Vahşi hayvanların etleri, kamu sağlığını tehdit eder: 3934-“Resûlullah vahşî hayvanlardan kesici diş (köpek dişi) taşıyanların hepsini yasakladı.”Müslim, Ebû Dâvud ve Nesâî, İbnu Abbâs’tan gelen bir rivayette şu ziyadeyi kaydederler: “Her bir pençe sahibi kuşu da…” [Buhârî, Zebâih, 29; Müslim, Sayd 12-16; Tirmizî, Et’ime 1; Ebû Dâvud, Et’ime 33]
3937-“Resûlullah buyurdular ki: “Vahşilerden, kesici dişi olan her bir hayvanın yenmesi haramdır(SAKINCALIDIR).” [Müslim, Sayd 15; Muvatta, Sayd 14]
3938-“..vahşilerden kesici dişi olan her bir hayvanın, ve pençesi olan her bir kuşun yenmesini yasakladı.” [Ebû Dâvud, Et’ime 33; Buhârî, Sayd 29; Müslim, Sayd 12]
Binek hayvanların kesilmesi kamu menfaatine aykırıdır: 3915-“Biz, Resûlullah zamanında bir at kestik. O zaman Medine’de idik. Hepimiz onu yedik.” [Buhârî, Sayd 24, 27; Müslim, Sayd 36, (1942); Nesâî, Dahâyâ 33] /3887
3916-İbnu Ömer anlatıyor: “Haber(in fethi) zamanında at ve vahşi eşek eti yedik. Resûlullah ehli eşek (etin)i yasakladı ve ata müsaade etti.” [Ebû Dâvud, Et’ime 26; Nesâî, Sayd 32; Tirmizî, Et’ime 5, (1794).] AÇIKLAMA:1- Bu iki rivayetin her ikisi de at etinin yenmesini mübah ilan etmektedir. Ancak başka rivayetler muvacehesinde tezekkür edince ülemâ ihtilaf etmiştir. Bahsi, Nevevî şöyle özetler: “Âlimler, at etinin mübah olması hususunda ihtilaf etmiştir:* Şâfiî ve Cumhurun mezhebine göre bu mübahtır ve hiçbir kerâhet yoktur. Ahmed İbnu Hanbel, İshâk, Ebû Yusuf, İmam Muhammed, muhaddislerden bazı cumhurlar da bu görüştedir.* İbnu Abbâs, İmam Mâlik, Ebû Hanîfe gibi bazı âlimler ise, “Sizin için atları, katırları ve merkebleri binek ve süs hayvanları olarak yarattık…” (Nahl 8) meâlindeki ayet-i kerimeyi esas alarak atın yenmesini mekruh addetmişlerdir. Onlara göre bu âyette yemekten bahsedilmiyor, halbuki daha önceki âyette hayvanların yenilmesinden bahsedilmektedir. … At etini mekruh addedenlerin bir diğer delilleri, atın cihad vasıtası olmasıdır.

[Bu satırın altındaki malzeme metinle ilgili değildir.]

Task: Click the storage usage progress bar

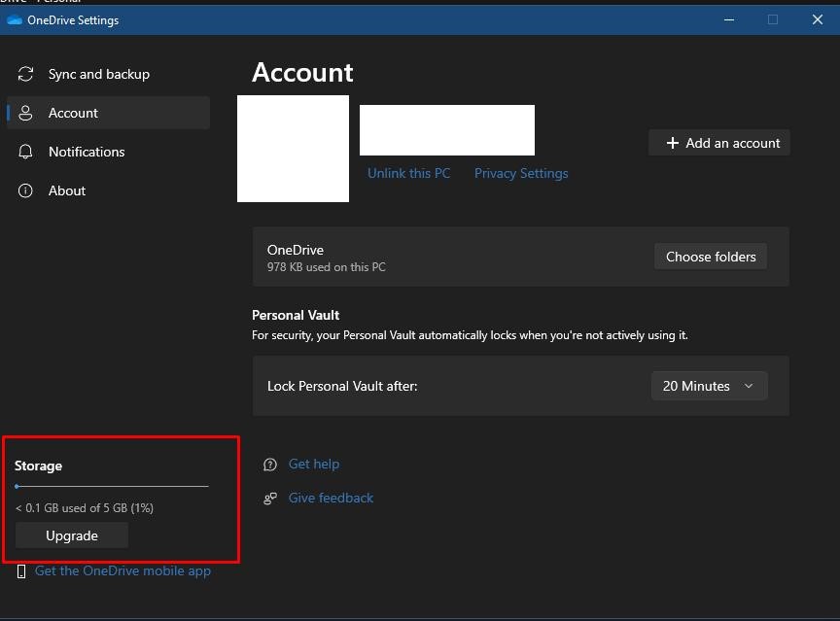Action: coord(112,486)
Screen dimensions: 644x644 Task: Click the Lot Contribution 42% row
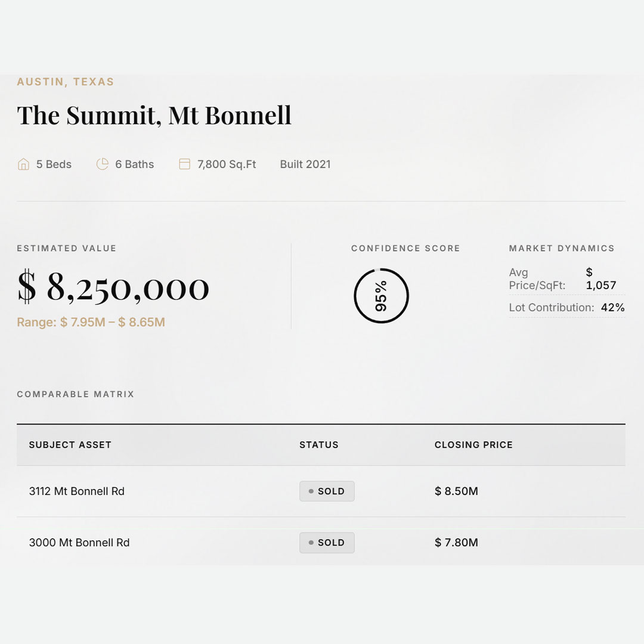click(x=566, y=308)
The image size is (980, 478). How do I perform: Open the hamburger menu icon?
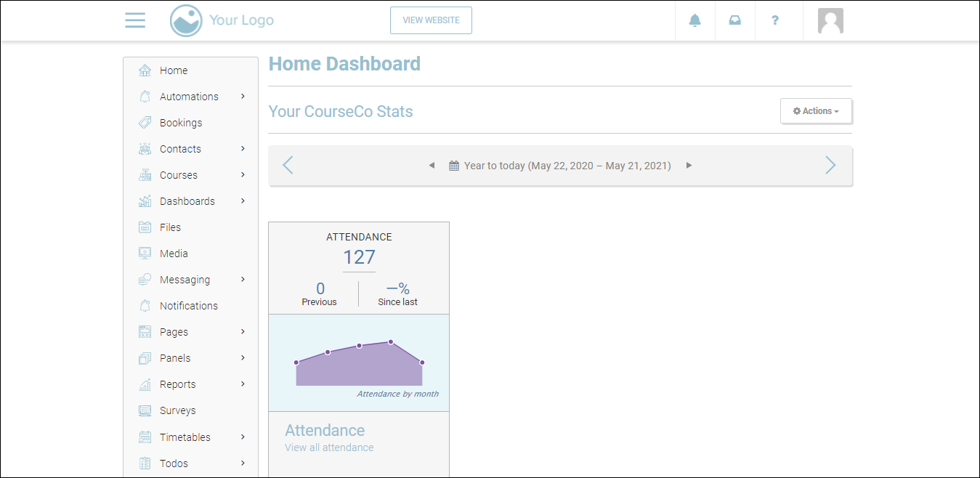[135, 20]
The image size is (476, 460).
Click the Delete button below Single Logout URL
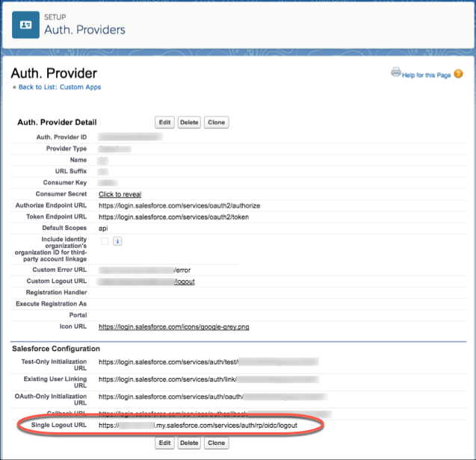tap(189, 443)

Haşerat, gerektiğinde yenilebilir: 3920-“Resûlullah’la arkadaşlık yaptım, yeryüzündeki haşerelerden herhangi birini haram ettiğini hiç işitmedim.” [Ebû Dâvud, Et’ime 30, (3798).]

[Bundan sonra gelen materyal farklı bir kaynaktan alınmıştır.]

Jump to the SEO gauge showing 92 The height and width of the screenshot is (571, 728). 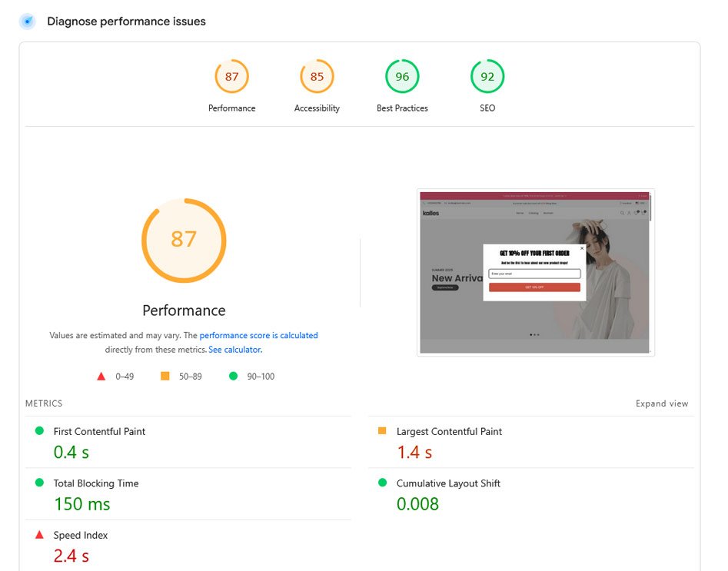click(487, 76)
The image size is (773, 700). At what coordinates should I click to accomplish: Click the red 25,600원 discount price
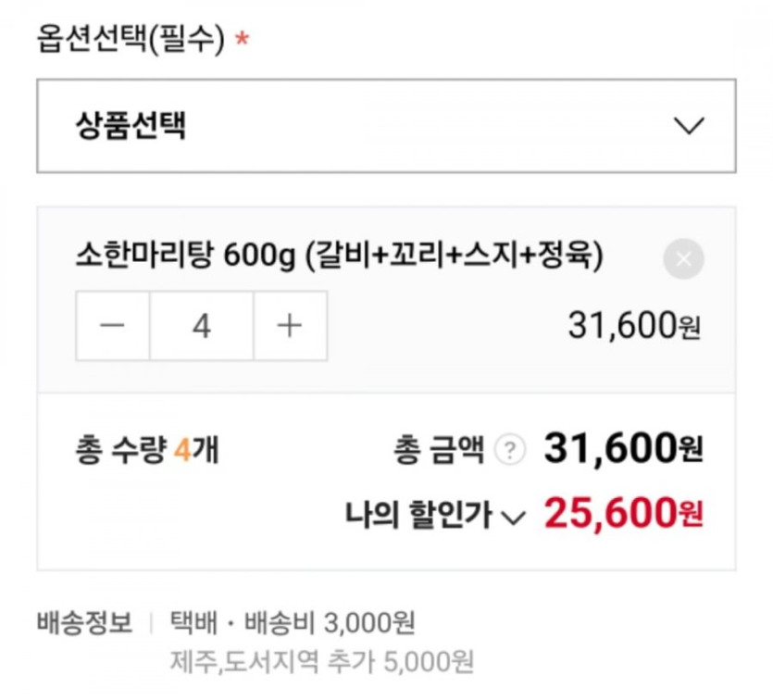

3913-“Resûlullah’a çekirgeden sorulmuştu.””Onlar, Allah’ın en kalabalık ordularıdır. Onu ne yerim ne de haram kılarım” buyurdular.” [Ebû Dâvud, Et’ime 35; İbnu Mâce, Sayd 9]
3912-İbnu Ebi Evfa anlatıyor: “Resûlullah ile beraber [altı veya yedi sefer] gazveye çıkmıştık. Gazve esnasında Resûlullahla birlikte çekirge yedik.” [Buhârî, Sayd 13; Müslim, Sayd 52, (1952); Tirmizî, Et’ime 22; Ebû Dâvud, Et’ime 35]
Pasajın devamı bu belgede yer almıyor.